平均で4W程度少なくなったと考えると、1日24時間で約100Wh、1ヶ月で3kWhの消費電力量を節約できることになります。

東京電力の一般的な電気料金プラン「従量電灯B」では、2018年1月現在次のような従量制料金となっています。

使用量の範囲 1kWhあたりの料金[¥]
最初の120kWhまで
(第1段階料金)
19.52
120kWhをこえ300kWhまで
(第2段階料金)
26.00
上記超過
(第3段階料金)
30.02

私を含め、多くの家庭が第3段階料金の範囲まで到達してしまうと思います。
なので、1ヶ月で3kWh節約できるということは、1ヶ月で約90円電気代の節約となり、年間にすると1000円以上安くすることができるようになりました。

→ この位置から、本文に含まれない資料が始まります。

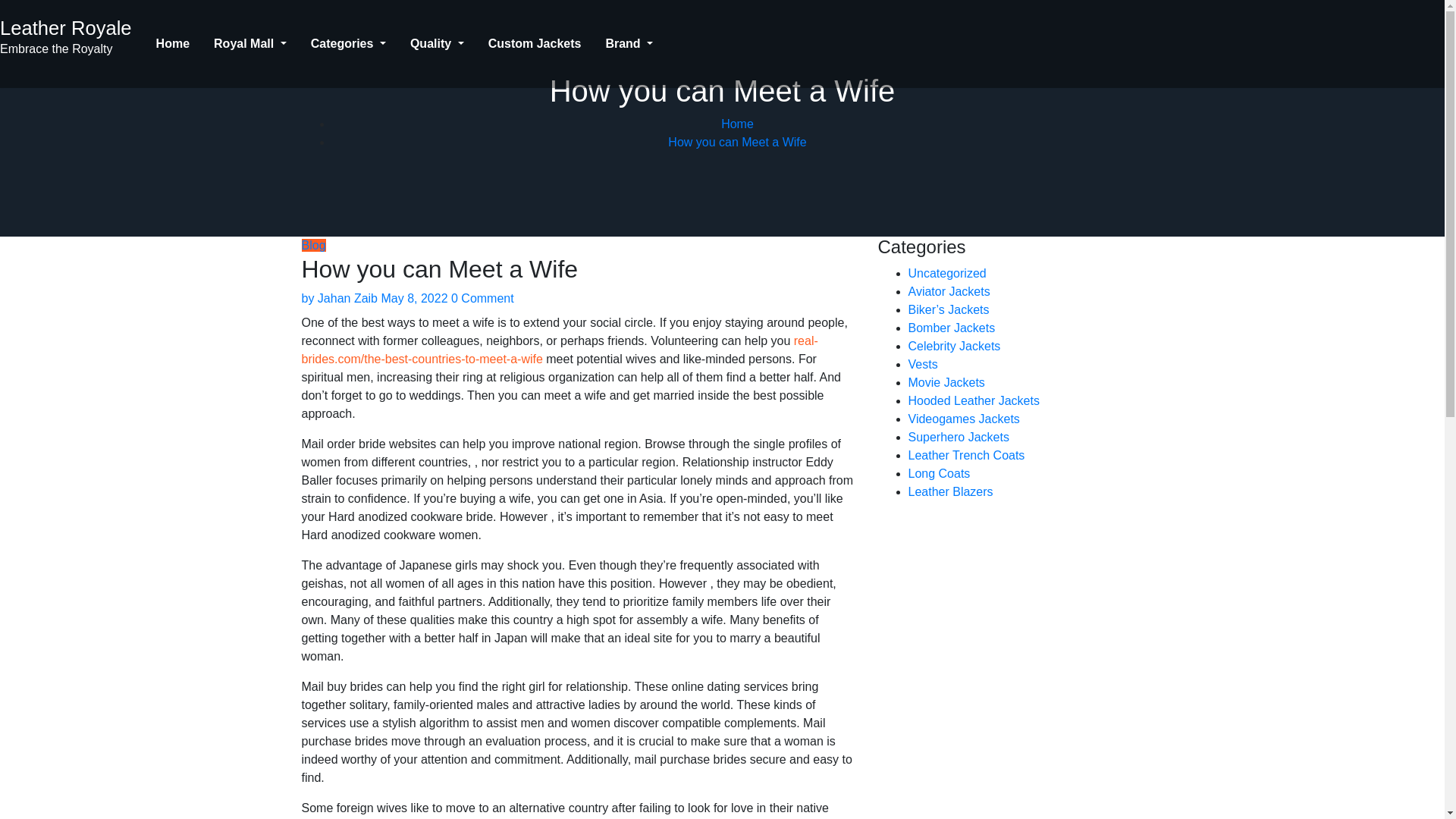
Quality (436, 44)
How you can Meet a Wife (737, 141)
Home (737, 123)
Custom Jackets (535, 44)
Royal Mall (250, 44)
Categories (347, 44)
Leather Royale (66, 27)
Brand (628, 44)
Given the description of an element on the screen output the (x, y) to click on. 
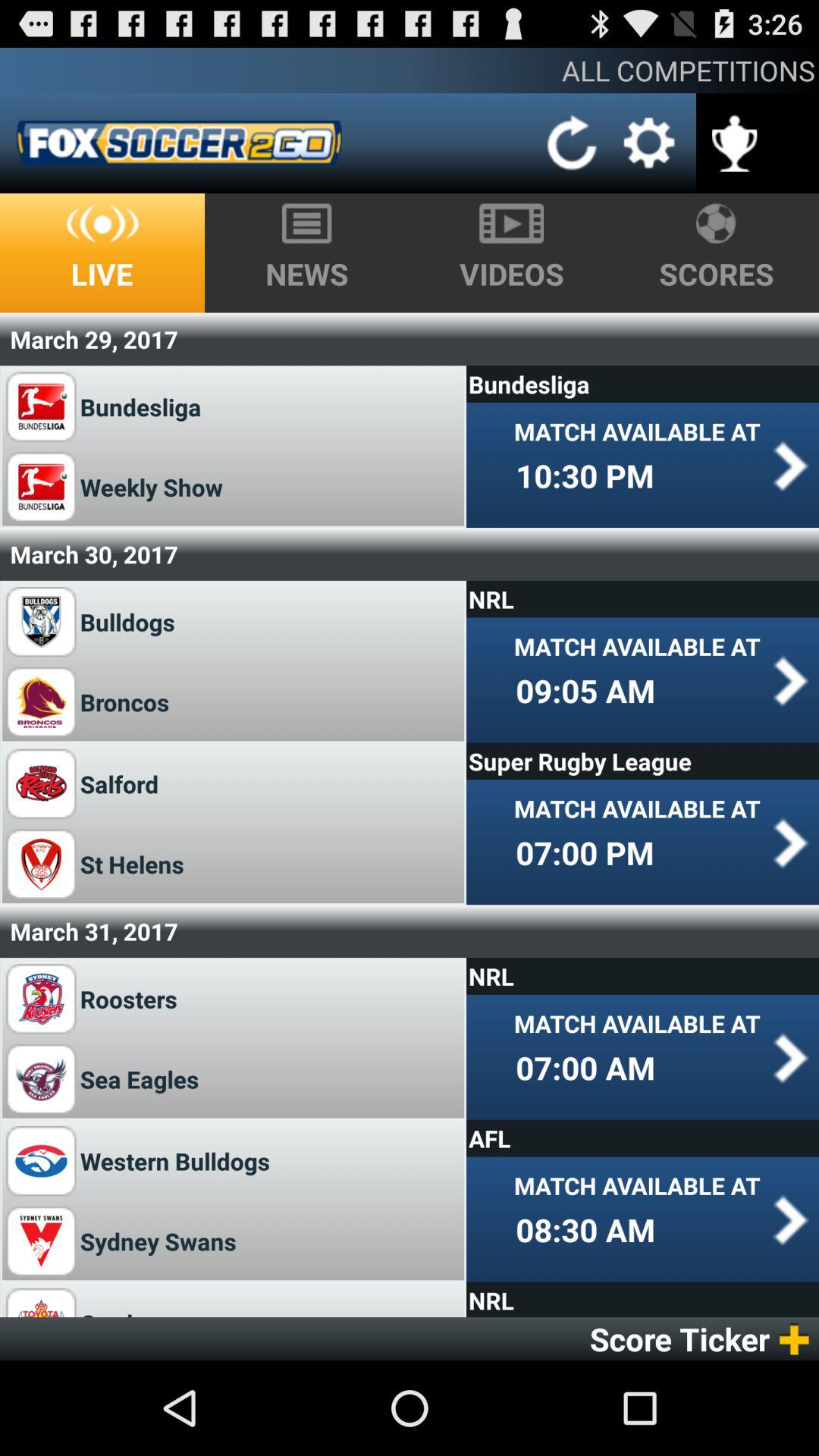
select the app to the right of western bulldogs app (642, 1137)
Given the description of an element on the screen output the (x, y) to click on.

古い電源に不具合が出るまで使用し続けるよりも、4000円の投資を行って正解といえます。
4年で4000円が回収できますので。

80PLUSと負荷率のダブル効果で省電力となった

今回の実験で

  • アイドル時に6.4%省電力
  • フルパワー時に5.8%省電力

という結果が得られました。

この要因としては

  • 80PLUS取得電源と、そうではない昔の電源ゆえに、変換効率に差があった。
  • 古い方の電源は10年近く使い劣化していたので、新品時より変換効率が悪化していた。

の2点があると思います。

そしてフルパワー時よりもアイドル時の方が消費電力差の割合が大きい理由としては、古い電源(500W)でのアイドル時(48W)は負荷率10%未満という低負荷なので、変換効率が相当悪い領域だったということが考えられます。

新しい電源は300Wなので、アイドル時の消費電力45Wでも負荷率15%とそこそこあるので、変換効率はそこまでは悪化しないのでしょう。
そしてエンコード時140Wなら負荷率47%、フルパワー180W時なら負荷率60%と、50%前後の非常に良いバランスの領域を使用していることになります。

PC電源の選び方のひとつとして、このような計算をして電気代が安くなったとニヤけるのも良いかもしれませんね。